This is not such a case. In this case, the testimony of the principal of BMAP, Mr. Gartland, proves that BMAP paid the subject amounts to petitioner, and petitioners have acknowledged in their posttrial brief that Mr. Vetrano engaged in the automobile parts business and received the payments from BMAP. Thus, in this case, there is ample evidence linking the subject payments to petitioners.
In their first assertion, petitioners seem to be arguing that Mr. Vetrano functioned as a conduit through which his employer, BMAP, acquired automobile parts from various junk dealers during the years in issue, with the result that the payments he received from BMAP are not taxable income to him. Petitioners do not clearly explain the legal basis for this position, and they cite no cases in support thereof.
We would agree that a taxpayer need not treat as income moneys which he did not receive under a claim of right, which were not his to keep, and which he was required to transmit to someone else as a mere conduit. See Diamond v. Commissioner [Dec. 30,838], 56 T.C. 530, 541 (1971), affd. 492 F.2d 286 (7th Cir. 1974); see also Stevens Bros. & Miller-Hutchinson Co. v. Commissioner [Dec. 21,205], 24 T.C. 953, 957 (1955); Mill v. Commissioner [Dec. 14,733], 5 T.C. 691, 694 (1945); Parker v. Commissioner [Dec. 42,129(M)], T.C. Memo. 1985-263. On the other hand, if a taxpayer receives moneys under a claim of right and without restriction or limitation as to the disposition of the moneys, then the taxpayer has received taxable income, even though it may still be claimed that he is not entitled to retain the money, and even though he may be liable to restore its equivalent. See North Am. Oil Consol. v. Burnet [3 USTC ╤ 943], 286 U.S. 417, 424 (1932).
Our problem with petitioners' conduit argument is that the facts do not support it. Neither petitioner's nor Mr. Gartland's testimony establishes a restriction or limitation on petitioner's use of the money received from BMAP. There was no requirement that petitioner account to BMAP or any other person for the funds paid by BMAP, and we find no agreement between petitioner and BMAP restricting petitioner's use of the funds to purchase automobile parts for delivery to BMAP. Neither the testimony of petitioner nor that of Mr. Gartland establishes that petitioner received the subject payments as a conduit. Based upon all of the facts and circumstances of this case, we find that petitioners received the subject payments from BMAP under a claim of right with no restriction or limitation on their use of the funds.

#### Exercise a:
In the tax ruling, who is named as the principal of BMAP?
The tax ruling and the records come from separate sources.

#### Data in this exercise:
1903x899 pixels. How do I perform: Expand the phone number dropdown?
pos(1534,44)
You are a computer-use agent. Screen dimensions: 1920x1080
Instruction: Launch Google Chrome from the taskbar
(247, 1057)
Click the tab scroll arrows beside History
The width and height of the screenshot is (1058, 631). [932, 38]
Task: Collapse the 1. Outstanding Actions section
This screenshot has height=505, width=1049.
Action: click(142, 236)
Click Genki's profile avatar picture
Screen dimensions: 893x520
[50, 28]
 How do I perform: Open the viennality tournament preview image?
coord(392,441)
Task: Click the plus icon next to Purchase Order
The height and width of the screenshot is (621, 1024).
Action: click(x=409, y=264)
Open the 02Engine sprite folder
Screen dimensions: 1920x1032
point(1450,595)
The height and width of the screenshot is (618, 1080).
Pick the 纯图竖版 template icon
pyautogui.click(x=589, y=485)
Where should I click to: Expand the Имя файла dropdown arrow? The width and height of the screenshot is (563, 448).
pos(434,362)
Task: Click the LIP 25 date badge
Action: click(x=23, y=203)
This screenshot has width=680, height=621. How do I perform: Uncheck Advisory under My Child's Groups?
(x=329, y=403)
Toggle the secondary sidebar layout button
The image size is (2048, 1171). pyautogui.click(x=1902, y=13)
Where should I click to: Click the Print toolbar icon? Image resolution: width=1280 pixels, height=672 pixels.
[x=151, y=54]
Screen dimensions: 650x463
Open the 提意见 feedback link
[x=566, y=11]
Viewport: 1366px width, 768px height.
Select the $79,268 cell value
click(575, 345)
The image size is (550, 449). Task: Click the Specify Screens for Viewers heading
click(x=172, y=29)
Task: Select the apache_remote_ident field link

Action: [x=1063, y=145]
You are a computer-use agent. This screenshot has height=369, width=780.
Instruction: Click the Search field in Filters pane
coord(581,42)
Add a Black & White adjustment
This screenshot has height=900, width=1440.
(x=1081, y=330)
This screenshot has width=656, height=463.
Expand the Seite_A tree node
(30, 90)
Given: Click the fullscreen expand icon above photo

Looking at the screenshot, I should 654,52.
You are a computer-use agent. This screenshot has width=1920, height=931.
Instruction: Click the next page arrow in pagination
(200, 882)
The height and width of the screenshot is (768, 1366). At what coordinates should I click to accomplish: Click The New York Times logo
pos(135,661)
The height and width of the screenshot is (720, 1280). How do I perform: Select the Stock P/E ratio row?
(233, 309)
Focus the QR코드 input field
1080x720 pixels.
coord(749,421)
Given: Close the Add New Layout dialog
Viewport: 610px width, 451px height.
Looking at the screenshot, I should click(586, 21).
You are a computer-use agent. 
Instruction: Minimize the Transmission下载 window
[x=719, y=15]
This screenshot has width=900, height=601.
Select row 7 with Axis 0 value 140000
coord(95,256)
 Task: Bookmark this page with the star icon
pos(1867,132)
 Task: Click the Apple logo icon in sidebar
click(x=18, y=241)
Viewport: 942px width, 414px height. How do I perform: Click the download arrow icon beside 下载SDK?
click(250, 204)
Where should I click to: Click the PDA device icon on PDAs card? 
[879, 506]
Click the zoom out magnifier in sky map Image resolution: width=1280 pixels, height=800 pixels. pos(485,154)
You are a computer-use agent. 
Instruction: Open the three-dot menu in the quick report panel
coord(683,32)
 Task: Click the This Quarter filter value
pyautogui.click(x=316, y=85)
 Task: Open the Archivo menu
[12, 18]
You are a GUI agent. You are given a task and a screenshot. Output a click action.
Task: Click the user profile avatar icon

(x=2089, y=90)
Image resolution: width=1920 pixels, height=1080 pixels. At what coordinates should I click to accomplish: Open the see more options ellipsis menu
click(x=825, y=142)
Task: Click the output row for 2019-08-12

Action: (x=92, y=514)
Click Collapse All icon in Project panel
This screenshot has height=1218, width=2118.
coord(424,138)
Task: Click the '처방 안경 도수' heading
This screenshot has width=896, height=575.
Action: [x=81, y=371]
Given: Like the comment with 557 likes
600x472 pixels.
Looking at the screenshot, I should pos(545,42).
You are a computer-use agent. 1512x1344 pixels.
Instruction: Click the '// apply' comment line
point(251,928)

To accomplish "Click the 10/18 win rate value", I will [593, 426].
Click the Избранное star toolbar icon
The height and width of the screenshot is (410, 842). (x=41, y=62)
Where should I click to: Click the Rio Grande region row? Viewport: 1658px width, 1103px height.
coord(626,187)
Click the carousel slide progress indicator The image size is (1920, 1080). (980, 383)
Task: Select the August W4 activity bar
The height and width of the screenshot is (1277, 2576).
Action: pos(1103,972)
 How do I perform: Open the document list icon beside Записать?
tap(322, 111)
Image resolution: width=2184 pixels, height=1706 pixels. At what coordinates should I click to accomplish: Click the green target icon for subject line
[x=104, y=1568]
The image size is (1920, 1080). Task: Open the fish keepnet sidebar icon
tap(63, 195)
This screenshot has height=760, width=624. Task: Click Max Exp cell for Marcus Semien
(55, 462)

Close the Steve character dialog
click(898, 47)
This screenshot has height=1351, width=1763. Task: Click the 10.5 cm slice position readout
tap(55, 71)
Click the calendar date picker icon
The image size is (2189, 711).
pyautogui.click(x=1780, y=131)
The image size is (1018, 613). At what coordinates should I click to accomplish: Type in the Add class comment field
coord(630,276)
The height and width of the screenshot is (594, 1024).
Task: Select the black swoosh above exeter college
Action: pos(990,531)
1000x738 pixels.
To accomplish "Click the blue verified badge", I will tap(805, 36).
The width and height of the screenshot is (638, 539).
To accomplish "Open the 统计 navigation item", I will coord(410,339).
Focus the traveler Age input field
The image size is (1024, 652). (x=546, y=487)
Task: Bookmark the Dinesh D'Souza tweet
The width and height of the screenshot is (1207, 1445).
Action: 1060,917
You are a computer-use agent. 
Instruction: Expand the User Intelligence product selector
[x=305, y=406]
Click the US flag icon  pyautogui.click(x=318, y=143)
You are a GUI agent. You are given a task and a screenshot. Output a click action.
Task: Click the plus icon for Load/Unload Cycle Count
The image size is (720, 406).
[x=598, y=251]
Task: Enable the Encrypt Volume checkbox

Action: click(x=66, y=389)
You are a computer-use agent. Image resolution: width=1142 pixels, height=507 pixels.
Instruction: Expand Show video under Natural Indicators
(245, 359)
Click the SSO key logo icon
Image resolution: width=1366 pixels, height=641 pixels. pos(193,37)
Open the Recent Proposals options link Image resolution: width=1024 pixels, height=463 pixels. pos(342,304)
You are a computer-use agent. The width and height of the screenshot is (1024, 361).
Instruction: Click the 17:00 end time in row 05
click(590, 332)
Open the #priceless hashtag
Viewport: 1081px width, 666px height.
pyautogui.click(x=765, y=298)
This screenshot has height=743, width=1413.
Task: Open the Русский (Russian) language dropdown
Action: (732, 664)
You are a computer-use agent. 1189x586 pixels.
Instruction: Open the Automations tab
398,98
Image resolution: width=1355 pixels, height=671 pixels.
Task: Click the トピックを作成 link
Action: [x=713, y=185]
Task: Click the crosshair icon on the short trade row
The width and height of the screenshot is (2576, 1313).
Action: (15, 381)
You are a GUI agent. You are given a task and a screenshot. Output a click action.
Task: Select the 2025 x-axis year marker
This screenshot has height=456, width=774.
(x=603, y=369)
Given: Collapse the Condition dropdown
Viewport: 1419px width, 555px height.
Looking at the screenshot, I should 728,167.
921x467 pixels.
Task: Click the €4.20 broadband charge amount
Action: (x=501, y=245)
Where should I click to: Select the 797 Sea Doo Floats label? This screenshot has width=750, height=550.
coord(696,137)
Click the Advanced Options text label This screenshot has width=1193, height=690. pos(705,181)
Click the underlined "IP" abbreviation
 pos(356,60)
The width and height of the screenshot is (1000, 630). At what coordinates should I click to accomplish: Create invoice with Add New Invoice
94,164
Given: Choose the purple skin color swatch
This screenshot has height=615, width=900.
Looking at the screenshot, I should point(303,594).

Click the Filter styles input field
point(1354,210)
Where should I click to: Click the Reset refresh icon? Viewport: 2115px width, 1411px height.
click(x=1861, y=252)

#### Exercise b:
Please print the lines of the records from the start of the records through the line that contains "pyautogui.click(x=589, y=485)", including both ends.

#### Finished answer a:
Mr. Gartland

#### Finished answer b:
1903x899 pixels. How do I perform: Expand the phone number dropdown?
pos(1534,44)
You are a computer-use agent. Screen dimensions: 1920x1080
Instruction: Launch Google Chrome from the taskbar
(247, 1057)
Click the tab scroll arrows beside History
The width and height of the screenshot is (1058, 631). [932, 38]
Task: Collapse the 1. Outstanding Actions section
This screenshot has height=505, width=1049.
Action: click(142, 236)
Click Genki's profile avatar picture
Screen dimensions: 893x520
[50, 28]
 How do I perform: Open the viennality tournament preview image?
coord(392,441)
Task: Click the plus icon next to Purchase Order
The height and width of the screenshot is (621, 1024).
Action: click(x=409, y=264)
Open the 02Engine sprite folder
Screen dimensions: 1920x1032
point(1450,595)
The height and width of the screenshot is (618, 1080).
Pick the 纯图竖版 template icon
pyautogui.click(x=589, y=485)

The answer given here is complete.